(Data entries)
----
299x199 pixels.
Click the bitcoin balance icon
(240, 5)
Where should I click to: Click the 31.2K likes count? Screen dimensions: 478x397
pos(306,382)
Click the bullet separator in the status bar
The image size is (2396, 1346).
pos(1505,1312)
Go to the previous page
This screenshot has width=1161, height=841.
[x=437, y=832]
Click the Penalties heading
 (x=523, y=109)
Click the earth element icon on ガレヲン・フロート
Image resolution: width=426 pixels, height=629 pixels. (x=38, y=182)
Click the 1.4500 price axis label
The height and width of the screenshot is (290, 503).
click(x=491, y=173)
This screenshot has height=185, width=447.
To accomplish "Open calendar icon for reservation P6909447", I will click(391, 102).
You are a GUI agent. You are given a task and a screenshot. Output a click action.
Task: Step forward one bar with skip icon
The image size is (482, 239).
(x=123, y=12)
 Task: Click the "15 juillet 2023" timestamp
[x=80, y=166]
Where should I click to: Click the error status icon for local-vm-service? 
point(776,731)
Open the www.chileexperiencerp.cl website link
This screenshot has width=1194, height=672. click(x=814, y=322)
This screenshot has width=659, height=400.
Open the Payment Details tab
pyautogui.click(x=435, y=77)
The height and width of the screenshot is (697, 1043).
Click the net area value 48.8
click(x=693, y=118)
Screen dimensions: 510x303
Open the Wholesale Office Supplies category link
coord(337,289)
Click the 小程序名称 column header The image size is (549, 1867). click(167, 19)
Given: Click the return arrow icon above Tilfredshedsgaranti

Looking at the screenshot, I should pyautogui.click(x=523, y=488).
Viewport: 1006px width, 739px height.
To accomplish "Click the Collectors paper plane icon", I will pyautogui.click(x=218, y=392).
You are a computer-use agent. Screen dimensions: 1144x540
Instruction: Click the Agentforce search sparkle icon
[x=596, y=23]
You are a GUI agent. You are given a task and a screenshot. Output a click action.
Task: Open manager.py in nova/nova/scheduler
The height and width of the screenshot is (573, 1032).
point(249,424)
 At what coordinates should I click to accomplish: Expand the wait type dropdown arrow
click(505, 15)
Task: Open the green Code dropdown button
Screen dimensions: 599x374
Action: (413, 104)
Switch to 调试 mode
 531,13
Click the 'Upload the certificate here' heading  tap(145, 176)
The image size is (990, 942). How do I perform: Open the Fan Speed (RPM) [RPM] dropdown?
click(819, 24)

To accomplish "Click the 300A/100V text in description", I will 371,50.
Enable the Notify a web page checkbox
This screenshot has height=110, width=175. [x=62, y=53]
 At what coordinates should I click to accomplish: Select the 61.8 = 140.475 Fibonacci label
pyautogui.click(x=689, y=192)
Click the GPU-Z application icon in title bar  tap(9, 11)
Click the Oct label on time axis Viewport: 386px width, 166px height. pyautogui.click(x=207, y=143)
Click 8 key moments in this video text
----
▶ _TASK DESCRIPTION_
Please reproduce all of the entries exactly as they stand.

▶ _OUTPUT OF THE TASK_
299x199 pixels.
Click the bitcoin balance icon
(240, 5)
Where should I click to: Click the 31.2K likes count? Screen dimensions: 478x397
pos(306,382)
Click the bullet separator in the status bar
The image size is (2396, 1346).
pos(1505,1312)
Go to the previous page
This screenshot has width=1161, height=841.
[x=437, y=832]
Click the Penalties heading
 (x=523, y=109)
Click the earth element icon on ガレヲン・フロート
Image resolution: width=426 pixels, height=629 pixels. (x=38, y=182)
Click the 1.4500 price axis label
The height and width of the screenshot is (290, 503).
click(x=491, y=173)
This screenshot has height=185, width=447.
To accomplish "Open calendar icon for reservation P6909447", I will click(391, 102).
You are a GUI agent. You are given a task and a screenshot. Output a click action.
Task: Step forward one bar with skip icon
The image size is (482, 239).
(x=123, y=12)
 Task: Click the "15 juillet 2023" timestamp
[x=80, y=166]
Where should I click to: Click the error status icon for local-vm-service? 
point(776,731)
Open the www.chileexperiencerp.cl website link
This screenshot has width=1194, height=672. click(x=814, y=322)
This screenshot has width=659, height=400.
Open the Payment Details tab
pyautogui.click(x=435, y=77)
The height and width of the screenshot is (697, 1043).
Click the net area value 48.8
click(x=693, y=118)
Screen dimensions: 510x303
Open the Wholesale Office Supplies category link
coord(337,289)
Click the 小程序名称 column header The image size is (549, 1867). click(167, 19)
Given: Click the return arrow icon above Tilfredshedsgaranti

Looking at the screenshot, I should pyautogui.click(x=523, y=488).
Viewport: 1006px width, 739px height.
To accomplish "Click the Collectors paper plane icon", I will pyautogui.click(x=218, y=392).
You are a computer-use agent. Screen dimensions: 1144x540
Instruction: Click the Agentforce search sparkle icon
[x=596, y=23]
You are a GUI agent. You are given a task and a screenshot. Output a click action.
Task: Open manager.py in nova/nova/scheduler
The height and width of the screenshot is (573, 1032).
point(249,424)
 At what coordinates should I click to accomplish: Expand the wait type dropdown arrow
click(505, 15)
Task: Open the green Code dropdown button
Screen dimensions: 599x374
Action: (413, 104)
Switch to 调试 mode
 531,13
Click the 'Upload the certificate here' heading  tap(145, 176)
The image size is (990, 942). How do I perform: Open the Fan Speed (RPM) [RPM] dropdown?
click(819, 24)

To accomplish "Click the 300A/100V text in description", I will 371,50.
Enable the Notify a web page checkbox
This screenshot has height=110, width=175. [x=62, y=53]
 At what coordinates should I click to accomplish: Select the 61.8 = 140.475 Fibonacci label
pyautogui.click(x=689, y=192)
Click the GPU-Z application icon in title bar  tap(9, 11)
Click the Oct label on time axis Viewport: 386px width, 166px height. pyautogui.click(x=207, y=143)
Click 8 key moments in this video text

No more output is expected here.